**Excerpt to read:**
►
I didn’t post anything yesterday because we went to visit friends in Bridge of Allan and took no photos. We spent most of the afternoon chatting and weren’t back into Edinburgh until 6.
This morning we were up very early indeed to complete our packing and leave the house by 7.30am so as to be at the pickup for our holiday before 8.15. A little coach picked us up, but there are only 6 of us on this tour, so we shouldn’t feel too crowded.
Our first stop was at Bannockburn, where we went to have the battle experience. This was quite interesting as it was 3D and quite surprising to find knights falling off horses into you and arrows flying around you. We had an explanation of how the battle happened, which I knew already and Paul could neither hear nor understand, so he was not happy. Then we went to see and hear stories from people who took part in the battle, again in 3D, which Paul still couldn’t hear. So he was completely lost. Then we went to re-enact the battle with the help of a computer, which was quite fun, and we changed history because the English won in this case! I contend that this was solely down to my strategy, because I started the battle and everybody else just copied me.
There is a wonderful statue of Robert the Bruce outside
I had to try lots of different angles to get the correct shot that showed the battle axe. Bruce is shown with a battle axe because he was challenged to single combat by Henry de Bohun, an overconfident young man who was the nephew of the Earl of Hereford. In what became a celebrated instance of single combat in front of the two armies, Bruce split de Bohun’s head with his battle axe.
We headed into the highlands proper after that, passing through Loch Lomond National Park, with hills that were high rather than rolling, covered with trees. In some areas there were the remnants of the old Caledonian Forest, but most were non-native trees grown quickly to provide softwood for various purposes. When the trees are harvested, the land is left completely bare and black, looking like the aftermath of a fire or an explosion.
As we left the National Park, the landscape became far more forbidding.
This is a typical scene - cold bare hills.
We crossed Rannoch Moor, an expanse of around 50 square miles of boggy moorland.
◄
**Data lines:**
►
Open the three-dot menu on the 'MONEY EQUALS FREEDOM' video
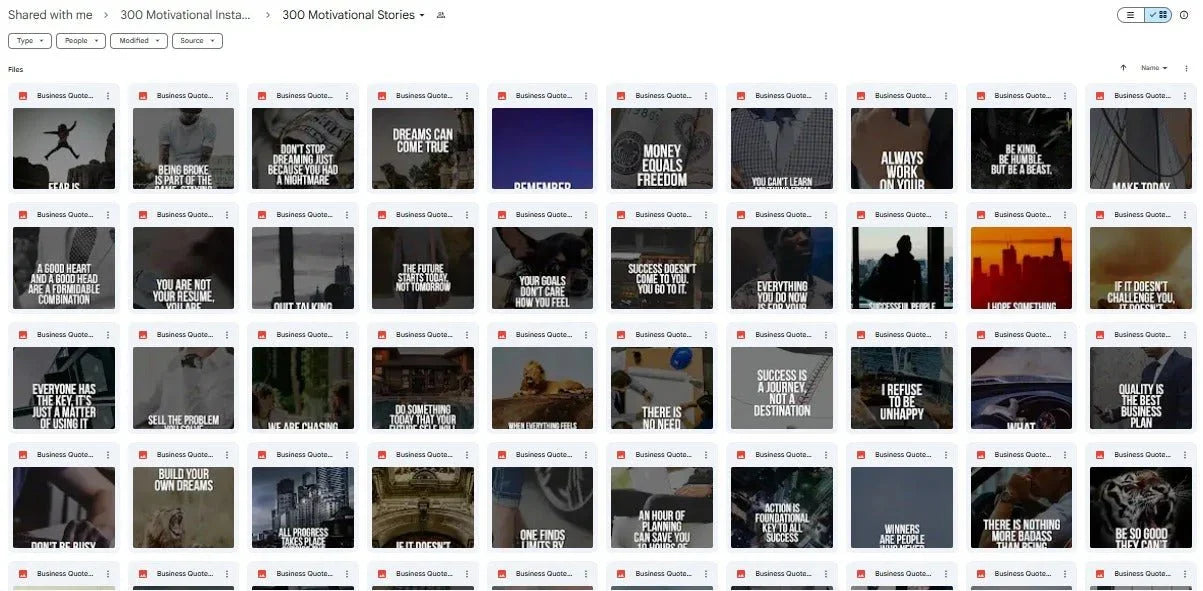[706, 95]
◄
**Tasks for this exercise:**
**A)** Translate this sentence from the travel diary into Spanish: "We crossed Rannoch Moor, an expanse of around 50 square miles of boggy moorland."
**B)** Decide whether each statement agrees with the travel diary. Answer yes or no, and quote the words that decide it.
(i) The tour group has six people in it.
(ii) Paul enjoyed the explanation of how the battle happened.
(iii) Henry de Bohun was the nephew of the Earl of Hereford.
**C)** Continue the travel diary about the Highlands trip from its last sentence.
The material above has nothing to do with the travel diary.

**Answer list:**
**A)** Cruzamos Rannoch Moor, una extensión de unas 50 millas cuadradas de páramo pantanoso.

**B)**
(i) Yes: "there are only 6 of us on this tour"
(ii) No: "Paul could neither hear nor understand, so he was not happy"
(iii) Yes: "who was the nephew of the Earl of Hereford"

**C)**
The photo above makes it look far too wet to be accurately described as boggy, but I guess that might be a reflection of all the recent rain we have had.
After that, we headed towards Glencoe, scene of the famous massacre in 1692 when more than 30 members of the Clan MacDonald were killed by government forces billeted on them and commanded by Robert Campbell. The MacDonalds were attacked and killed on the grounds that they had been insufficiently prompt in pledging allegiance to the new monarchs William and Mary.
It is a bleak cold place, and very windy
I remember my father saying that it was always gloomy and depressing even at the height of summer, and he felt this was caused by the aura of evil which hung about the place. The village where the massacre took place no longer exists, it became a ruin and the stones were reused for other things so no trace of it remains.
We made a stop at the monument to the dead of the Royal Marine Commando
The monument is in this spot because they train in the area, and the men commemorated must have know the landscape well, so their statues look out over it. The monument mentions those killed in the Second World War, but another circular area nearby has plaques and crosses and stones and wreaths for those who have perished in conflicts since then.
We pressed on into the Great Glen, passing Loch Linnhe, Loch Lochy and Loch Oich before arriving at Fort Augustus and the start of Loch Ness.
Fort Augustus is where the flight of 8 Canal locks known as Neptune’s staircase takes the Caledonian Canal from Loch Ness through Lochs Oich, Lochy and Linnhe, so smallish boats can sail from Inverness in the east to Fort William in the west.
There is a swing bridge which opens for anything too tall to go underneath it.
I was quite fortunate that it began to open just as I was standing there. Several boats went through it, including a yacht with a very tall mast.
Then I walked down to Loch Ness, but there was no sign of the monster,
Loch Ness is 23 miles long, over a mile wide and very deep. The water is very murky indeed due to the high peat content in the surrounding soil. So nobody has ever been able to find the fabled monster in it because you can’t see anything at all, the water visibility being exceptionally low. I watched for the monster all the way as we drove along the side of it, but with no joy.
We arrived in Inverness around 6pm and went straight to our hotel, where are staying only one night. After supper, we took a walk round Inverness. There is a castle, built in 1836, in ‘Scottish Baronial’ style.
Earlier Inverness castles were destroyed, one by Robert the Bruce, and one after the Jacobite rising in 1745. There seem to be few really old buildings that I could see. There was a clock tower, the only remnants of a citadel built by Oliver Cromwell. And there was this building, though I haven’t been able to find the date of it. It looks Scottish Baronial too, so probably Victorian like the castle.
This is referred to as the Town House. It was the venue for the first British Cabinet meeting to be held outside London. David Lloyd George, who was on holiday not far away, called an emergency meeting in September 1921 to discuss the situation in Ireland. This resulted in the Inverness Formula which was the basis of the Anglo-Irish Treaty which provided for the establishment of an Irish Free State.
We walked for a while along the banks of the River Ness, admiring the views along the river Ness.
This far north, it is still quite light long after 10pm. This photo was taken about 9.30pm.
Bed will not be late tonight. We had a short night last night and we are tired.